6.4.3.6. Fully Connected Neural Network

Below you find the graph for one layer but this time we use indexed symbols for the variables to make it easier to come up with an algorithm for the entire network.

../../../_images/fclayerbatchinnetwork.png — Fig. 6.4.21 One layer in a fully connected neural network.

The first layer has index \(i=0\) (to make Python coding adhere to the formules) and thus

\[A_0 = X\]

where \(X\) is the input (batch) for the network. The shape of \(X\) is \((m,n)\) where \(m\) is the number of samples in the batch and \(n\) is the number of features. The forward pass going from \(A_i\) to \(A_{i+1}\) is given by:

\[\begin{split}Z_i &= A_i W\T + \v 1 \v b_i\T\\ A_{i+1} &= g\aew(Z_i)\end{split}\]

Python code for the forward pass in the entire network is easy (assuming all arrays are properly initialized).

A[0] = X
for i in range(L):
    Z[i] = A[i] @ W[i].T + b[i]
    A[i+1] = g(Z[i])
return(A[i+1])

The backward pass is not too difficult either. First in formula’s:

\[\begin{split}\Delta_{L-1} &= (A_{L-1} - Y)/m\\ \Delta_{i} &= (g'\aew(Z_i) \odot \Delta_{i+1}) W\end{split}\]
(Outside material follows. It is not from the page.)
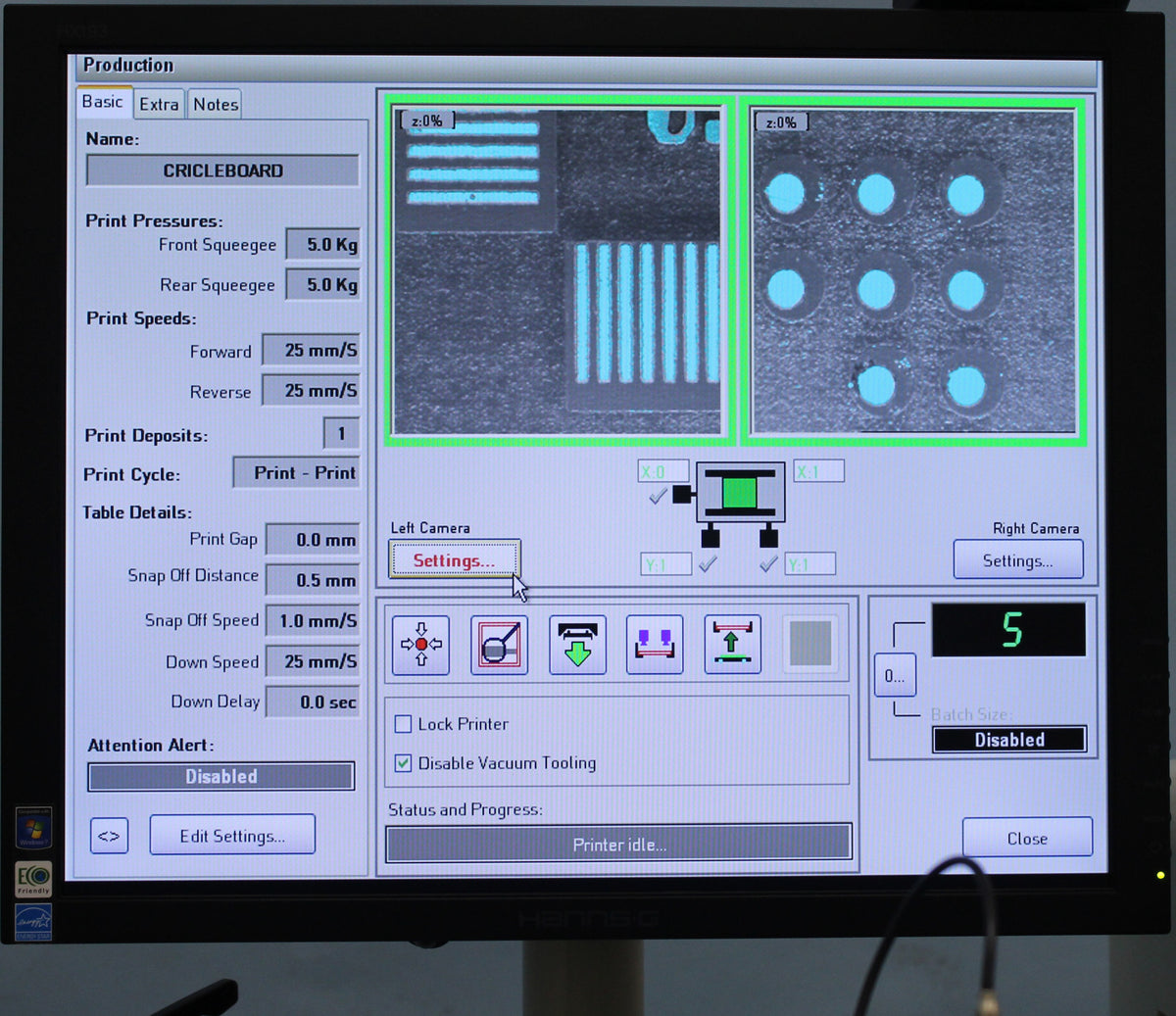Click the Printer idle status bar
Image resolution: width=1176 pixels, height=1016 pixels.
618,844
where \(Y\) are the target vectors collected in a matrix. In Python this is something like:

D[L-1] = (A[L-1] - Y)/m
for i in range(L-2,0,-1):
    D[i] = (g_prime(Z[i]) * D[i+1]) @ W

Note that we could have calculated D[0] too but we don’t need it in calculating the derivatives with respect to all parameters.

Calculating the derivatives with respect to the parameters is needed to make one step in a gradient descent procedure. In formula:

\[\begin{split}b_i := b_i - \alpha (g'\aew(Z_i) \odot \Delta_{i+1})\T \v 1\\ W_i := W_i - \alpha (g'\aew(Z_i) \odot \Delta_{i+1})\T A_i\end{split}\]

and in Python:

for i in range(L):
    b[i] -= alpha * sum(g_prime(Z[i]) * D[i+1], axis=0)
    W[i] -= alpha * (g_prime(Z[i]) * D[i+1]).T @ A[i]

We leave it as an exercise to the reader to combine these code snippets into working code to train and use a fully connected neural network.

Just like in the gradient descent procedure for linear or logistic regression the parameters need to be initialized before the first step is made. Whereas for linear and logistic regression taking initial values to be the same (and zero) is. This is not true for a neural network. We refer to the literature (Andrew Ng’s coursera course has a nice explanation for this).